Iranian journalist and editor

Nazenin Ansari (نازنین انصاری) is an Iranian journalist, managing editor of Kayhan London (کیهان لندن), a weekly Persian-language digital newspaper based in London, covering Iran's politics, economy, society, environment and culture, and their impact on the international scene. Critical of the Islamic government of Iran, Kayhan London is not to be confused with the Tehran based official Iranian newspaper Kayhan. She also heads Kayhan London's sister English-language media outlet Kayhan Life and produced a series for the Persian-language entertainment channel Manoto.

Ansari was a London correspondent for Voice of America's Persian News Network until July 2009. She served as President (2007–2009) and Vice-President (2009–2012) of The Foreign Press Association London.

== Early life ==
Ansari received her higher education in the US, with a BA in Public Affairs and Government from George Washington University and an MA in International Relations and Comparative Politics from Georgetown University.

She is a regular panelist on BBC News's Dateline London programme, and provides news analysis about Iran on BBC Radio 4, CNN International, Sky News and Al-Jazeera.

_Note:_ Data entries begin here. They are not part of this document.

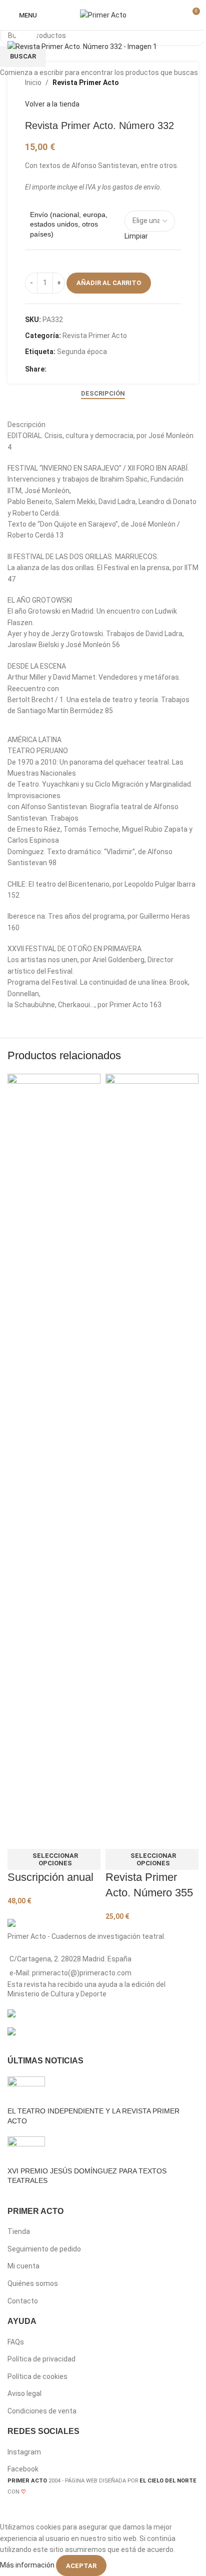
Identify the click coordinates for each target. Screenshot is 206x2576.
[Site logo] (103, 15)
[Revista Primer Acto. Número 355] (152, 1448)
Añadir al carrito (108, 283)
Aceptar (81, 2565)
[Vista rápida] (20, 1836)
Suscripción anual (51, 1877)
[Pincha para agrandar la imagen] (26, 34)
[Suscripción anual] (54, 1448)
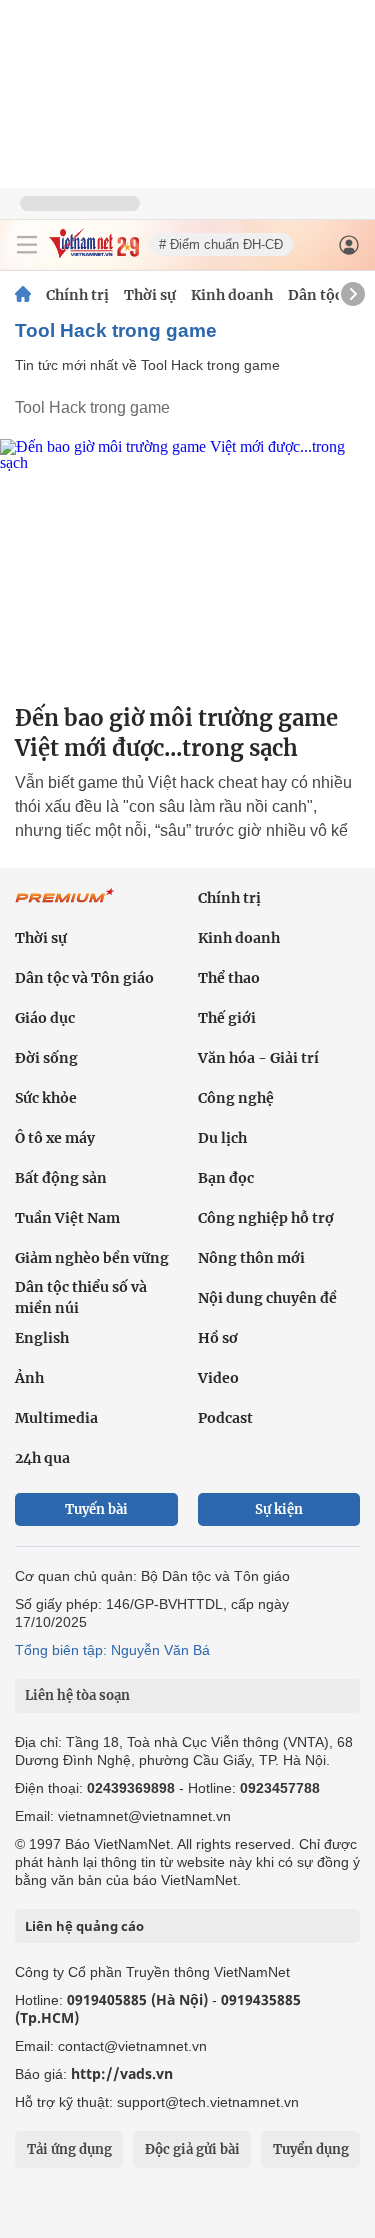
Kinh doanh (232, 295)
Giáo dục (45, 1018)
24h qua (42, 1458)
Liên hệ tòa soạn (77, 1695)
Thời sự (150, 295)
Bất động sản (61, 1178)
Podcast (225, 1418)
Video (218, 1378)
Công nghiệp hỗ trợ (266, 1218)
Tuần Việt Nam (67, 1218)
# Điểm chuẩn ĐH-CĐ (221, 244)
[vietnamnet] (94, 252)
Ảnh (29, 1378)
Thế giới (227, 1018)
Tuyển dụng (311, 2149)
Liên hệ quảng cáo (84, 1926)
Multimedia (56, 1418)
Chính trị (77, 295)
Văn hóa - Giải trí (258, 1058)
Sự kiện (279, 1509)
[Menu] (27, 245)
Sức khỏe (46, 1098)
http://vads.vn (122, 2073)
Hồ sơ (218, 1338)
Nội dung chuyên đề (267, 1298)
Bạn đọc (226, 1178)
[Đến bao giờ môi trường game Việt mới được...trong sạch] (187, 563)
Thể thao (229, 978)
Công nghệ (236, 1098)
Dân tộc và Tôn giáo (84, 978)
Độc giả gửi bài (192, 2149)
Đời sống (46, 1058)
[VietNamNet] (23, 295)
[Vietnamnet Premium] (65, 906)
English (42, 1338)
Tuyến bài (96, 1509)
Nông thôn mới (251, 1258)
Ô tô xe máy (55, 1138)
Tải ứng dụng (69, 2149)
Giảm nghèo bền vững (92, 1258)
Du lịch (222, 1138)
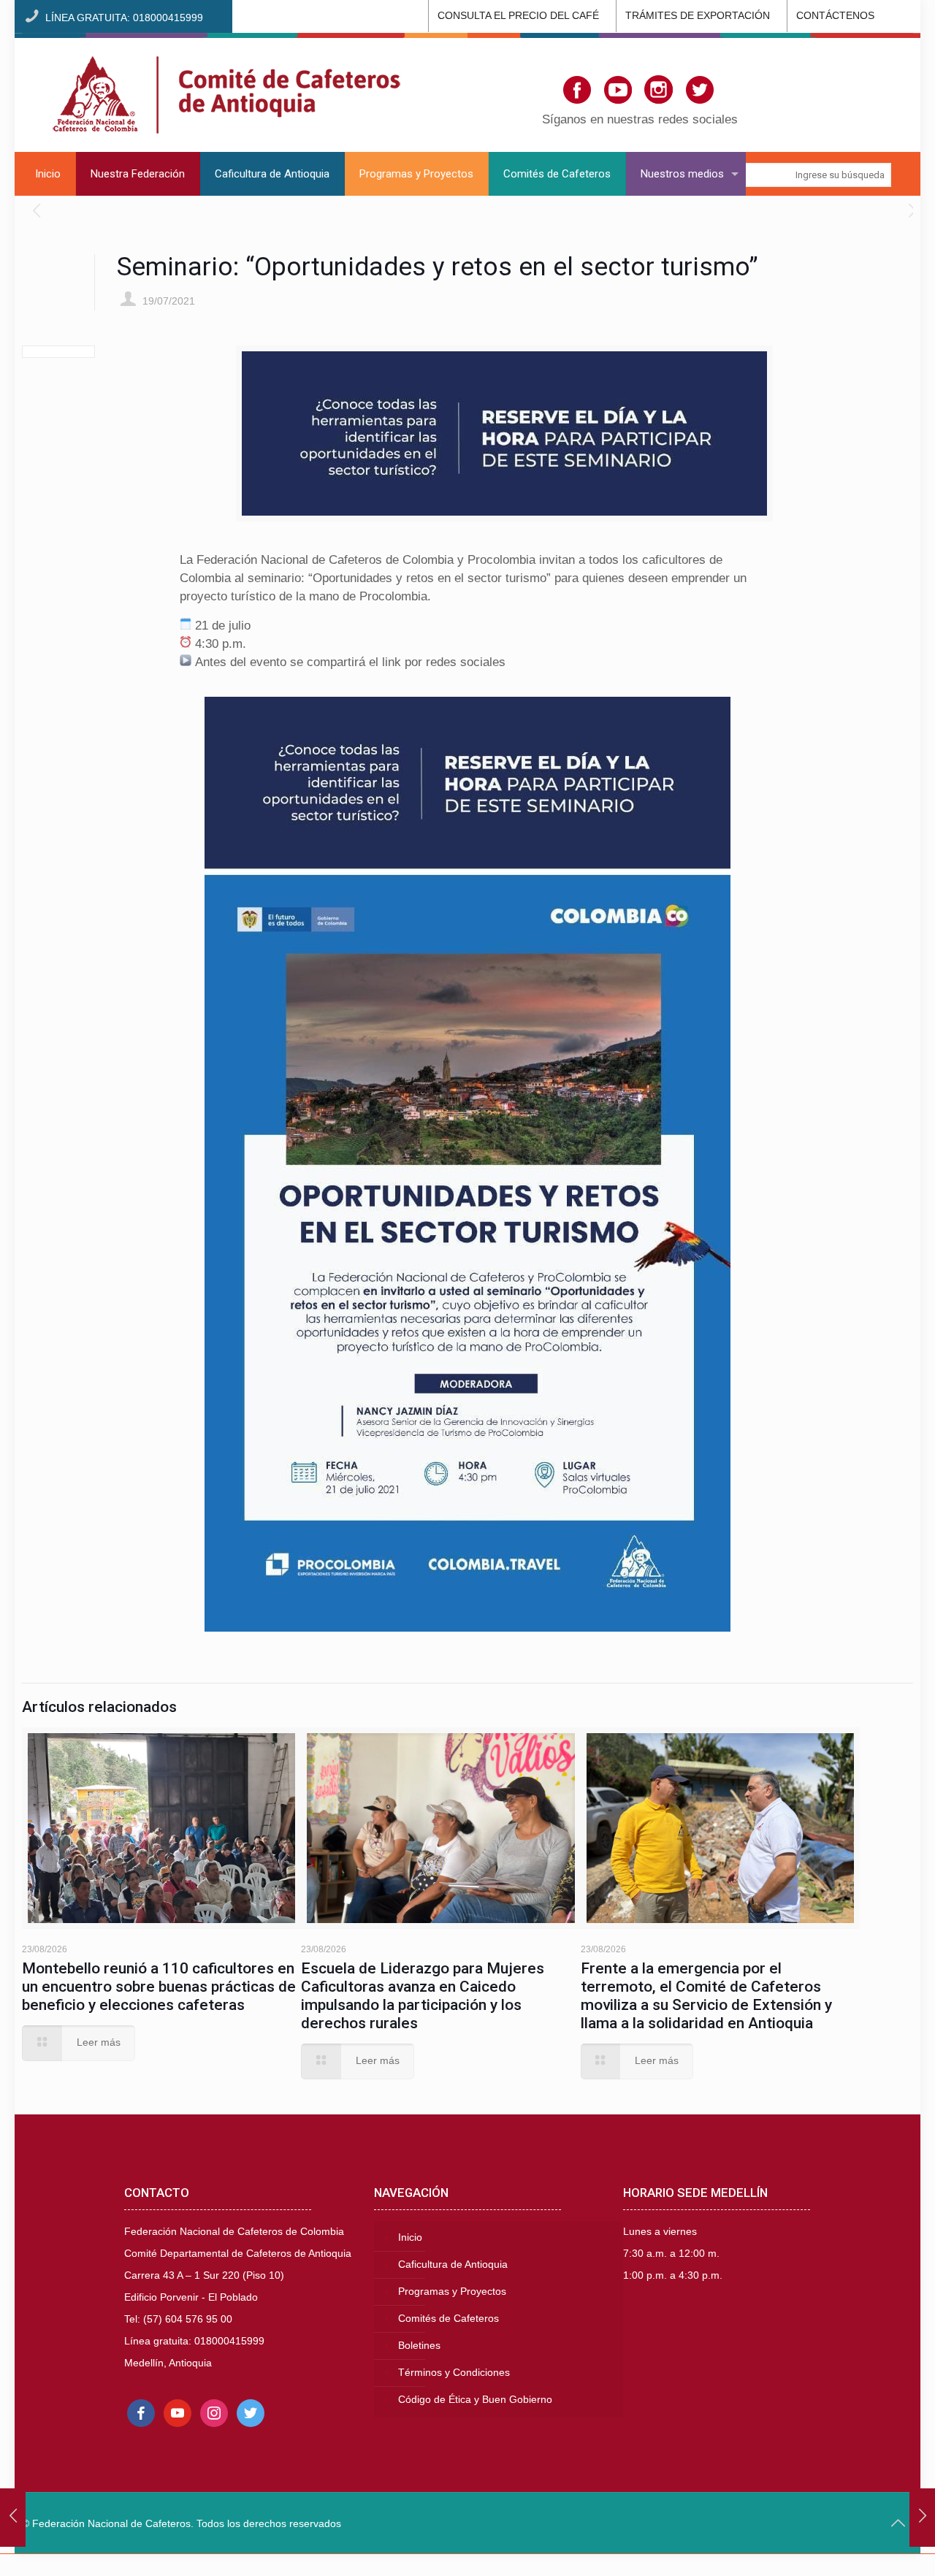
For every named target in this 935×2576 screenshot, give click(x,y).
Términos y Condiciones (454, 2372)
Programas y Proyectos (452, 2291)
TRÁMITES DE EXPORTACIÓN (697, 15)
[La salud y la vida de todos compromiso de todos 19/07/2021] (13, 2517)
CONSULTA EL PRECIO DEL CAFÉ (518, 15)
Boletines (419, 2345)
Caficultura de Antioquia (453, 2264)
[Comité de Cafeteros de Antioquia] (226, 92)
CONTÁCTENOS (835, 15)
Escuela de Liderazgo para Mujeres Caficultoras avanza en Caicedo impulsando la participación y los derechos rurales (422, 1996)
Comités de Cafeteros (448, 2318)
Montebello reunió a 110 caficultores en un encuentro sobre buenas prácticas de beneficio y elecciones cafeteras (159, 1987)
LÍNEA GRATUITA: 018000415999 (124, 17)
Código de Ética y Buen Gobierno (475, 2399)
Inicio (410, 2237)
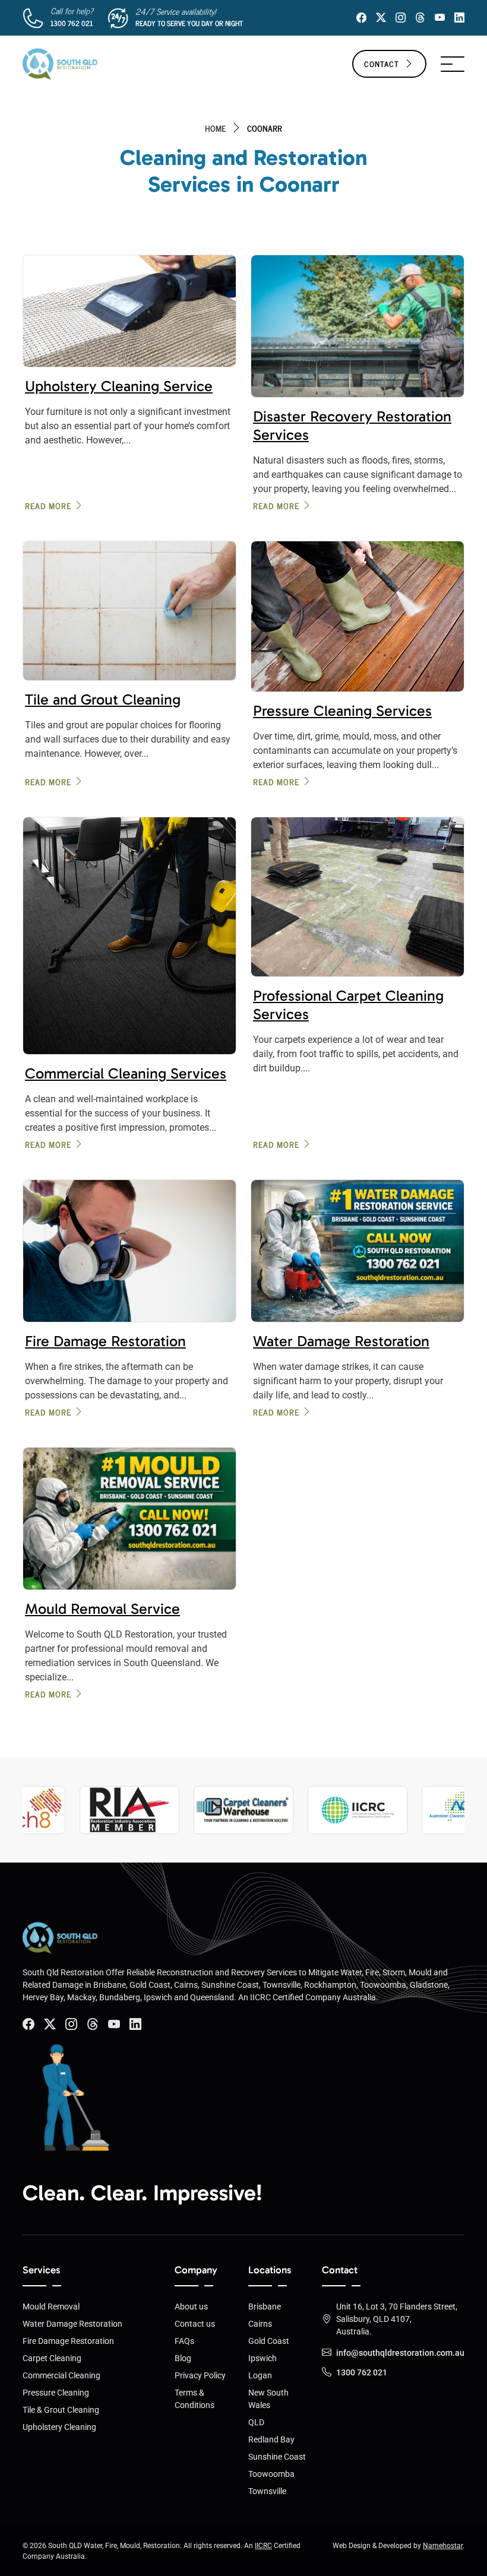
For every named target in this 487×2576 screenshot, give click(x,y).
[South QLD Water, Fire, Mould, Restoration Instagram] (401, 17)
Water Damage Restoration (341, 1341)
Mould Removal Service (102, 1609)
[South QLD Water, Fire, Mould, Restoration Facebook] (361, 17)
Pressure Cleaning (56, 2392)
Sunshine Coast (277, 2456)
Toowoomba (271, 2474)
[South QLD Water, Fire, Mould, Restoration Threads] (420, 17)
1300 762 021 (71, 23)
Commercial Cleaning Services (125, 1073)
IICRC (263, 2546)
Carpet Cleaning (52, 2358)
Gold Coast (268, 2341)
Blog (183, 2358)
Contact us (195, 2323)
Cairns (260, 2323)
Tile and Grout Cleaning (103, 699)
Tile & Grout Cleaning (61, 2410)
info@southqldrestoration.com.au (400, 2353)
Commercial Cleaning (61, 2375)
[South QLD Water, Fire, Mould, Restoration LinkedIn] (459, 17)
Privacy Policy (200, 2375)
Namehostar (443, 2546)
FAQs (184, 2341)
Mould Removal (51, 2306)
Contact (381, 64)
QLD (256, 2422)
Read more (48, 505)
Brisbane (264, 2306)
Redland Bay (271, 2439)
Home (215, 128)
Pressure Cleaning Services (342, 711)
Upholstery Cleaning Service (119, 386)
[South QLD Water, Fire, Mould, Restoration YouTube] (440, 17)
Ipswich (262, 2358)
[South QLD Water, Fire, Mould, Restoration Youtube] (114, 2024)
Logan (260, 2375)
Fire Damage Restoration (105, 1341)
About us (191, 2306)
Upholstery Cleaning (59, 2427)
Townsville (267, 2491)
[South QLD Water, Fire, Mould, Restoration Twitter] (381, 17)
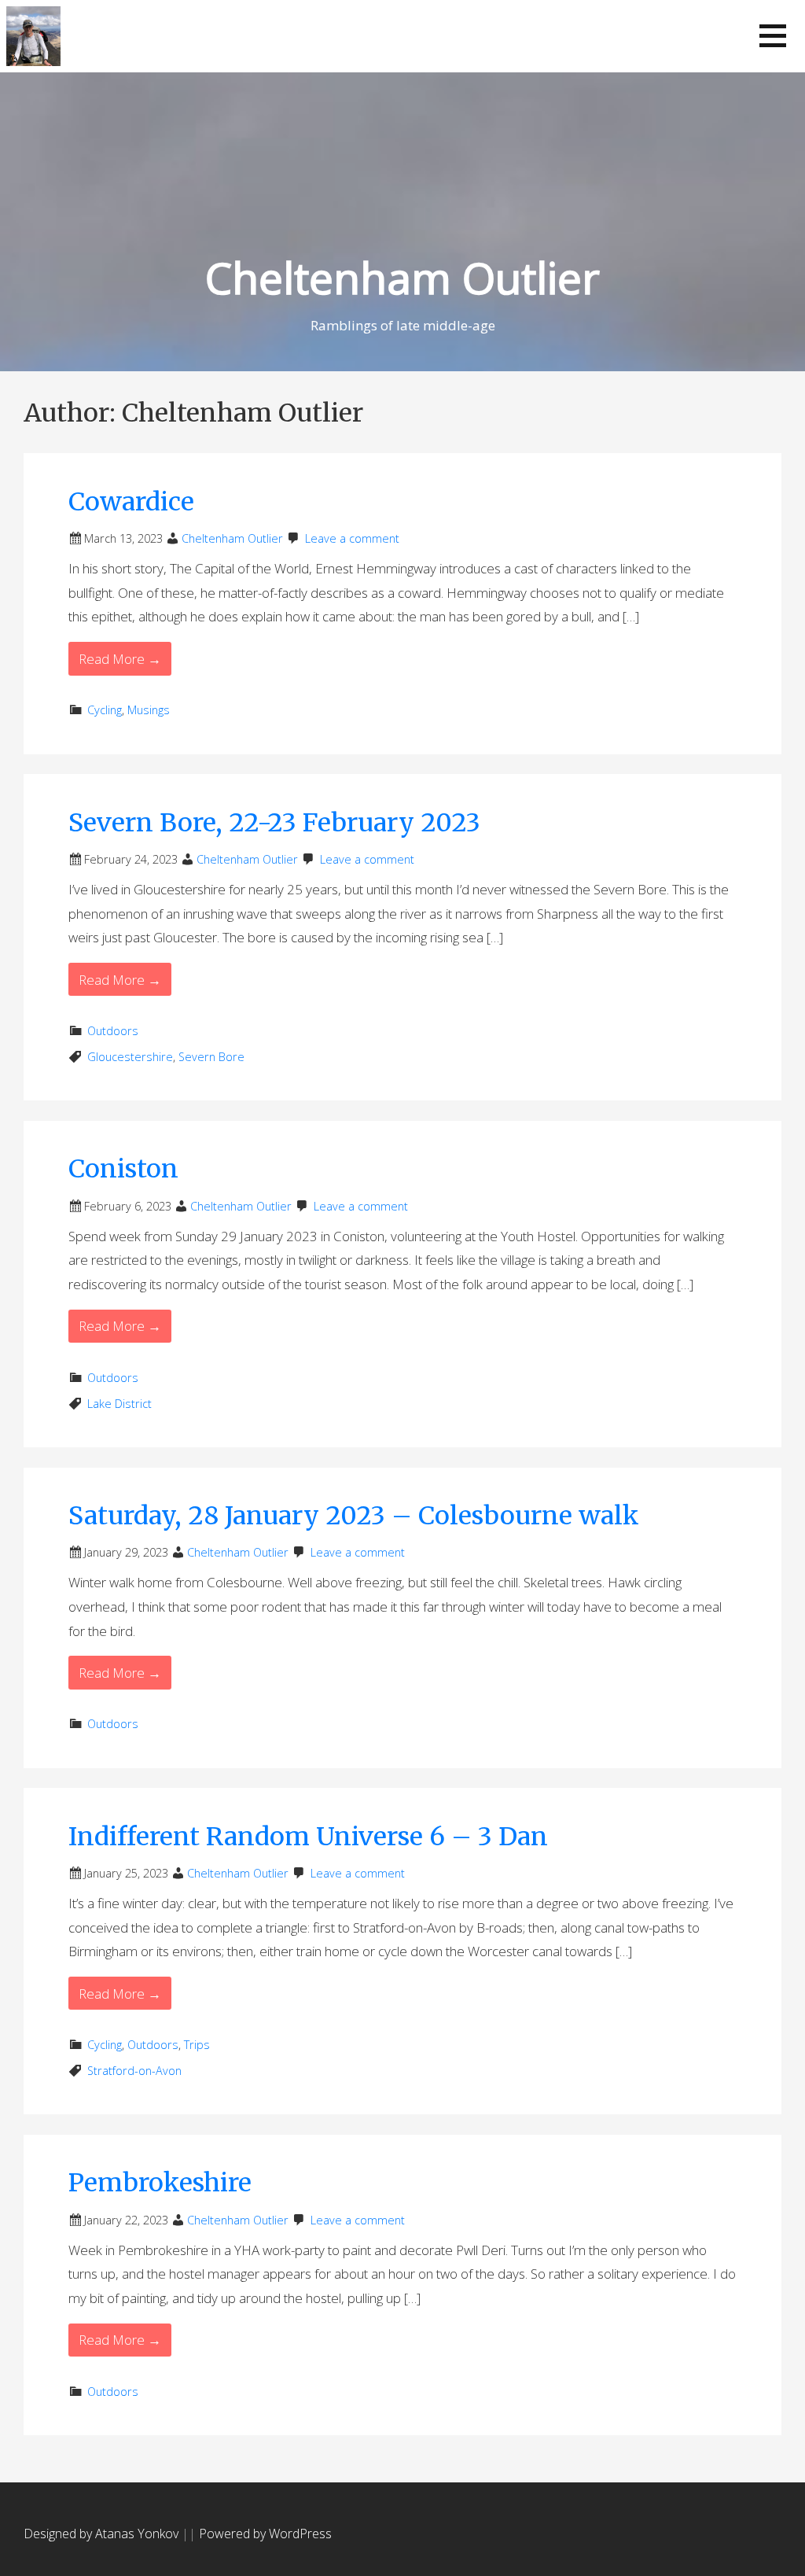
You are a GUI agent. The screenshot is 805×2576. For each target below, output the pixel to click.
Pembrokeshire (160, 2182)
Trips (197, 2044)
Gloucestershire (130, 1056)
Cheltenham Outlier (402, 277)
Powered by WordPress (265, 2533)
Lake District (119, 1403)
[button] (772, 36)
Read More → (120, 659)
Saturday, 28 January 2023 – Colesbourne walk (353, 1515)
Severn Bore (211, 1056)
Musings (148, 709)
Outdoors (112, 1030)
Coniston (123, 1169)
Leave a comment (352, 538)
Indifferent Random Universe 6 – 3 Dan (308, 1836)
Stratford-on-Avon (134, 2070)
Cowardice (131, 502)
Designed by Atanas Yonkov (103, 2533)
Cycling (104, 709)
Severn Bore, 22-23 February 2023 (274, 822)
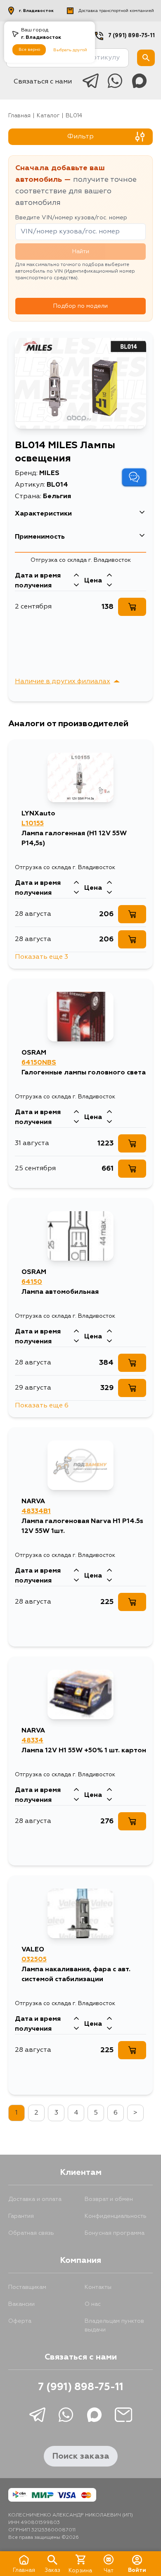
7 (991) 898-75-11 (131, 35)
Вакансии (21, 2304)
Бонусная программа (114, 2233)
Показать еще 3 (41, 957)
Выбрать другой (70, 50)
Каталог (48, 116)
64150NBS (38, 1063)
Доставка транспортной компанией (116, 11)
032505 (34, 1959)
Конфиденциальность (116, 2216)
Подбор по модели (80, 306)
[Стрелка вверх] (76, 576)
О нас (93, 2304)
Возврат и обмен (109, 2199)
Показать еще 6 (42, 1405)
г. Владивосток (36, 11)
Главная (19, 116)
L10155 (32, 823)
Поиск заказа (80, 2456)
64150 (31, 1282)
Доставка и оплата (35, 2199)
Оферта (19, 2321)
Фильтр (80, 136)
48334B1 (36, 1511)
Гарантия (21, 2216)
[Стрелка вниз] (76, 586)
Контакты (98, 2287)
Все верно (29, 50)
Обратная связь (31, 2233)
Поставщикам (27, 2287)
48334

She also contributes on the OpenDemocracy website.

Ansari has worked with and been a member of a number of Iranian educational and charitable foundations, including Friends of Persian, the Friends of Persian Language Society, Benefactors of Kahrizak, the Iran Heritage Foundation, the Popli Khalatbari Foundation, the Mihan Foundation, the Persia Educational Foundation and Magic of Persia. She is a member of Chatham House and the International Institute for Strategic Studies, and sits on the Board of Trustees of Encyclopædia Iranica.

==Personal life==
Ansari was married to the British-Iranian billionaire Farhad Moshiri, and they have two children. She lives in London, while Moshiri lives in Monaco.

The ex-couple’s daughter Azadeh is a regular newsreader for BBC World News.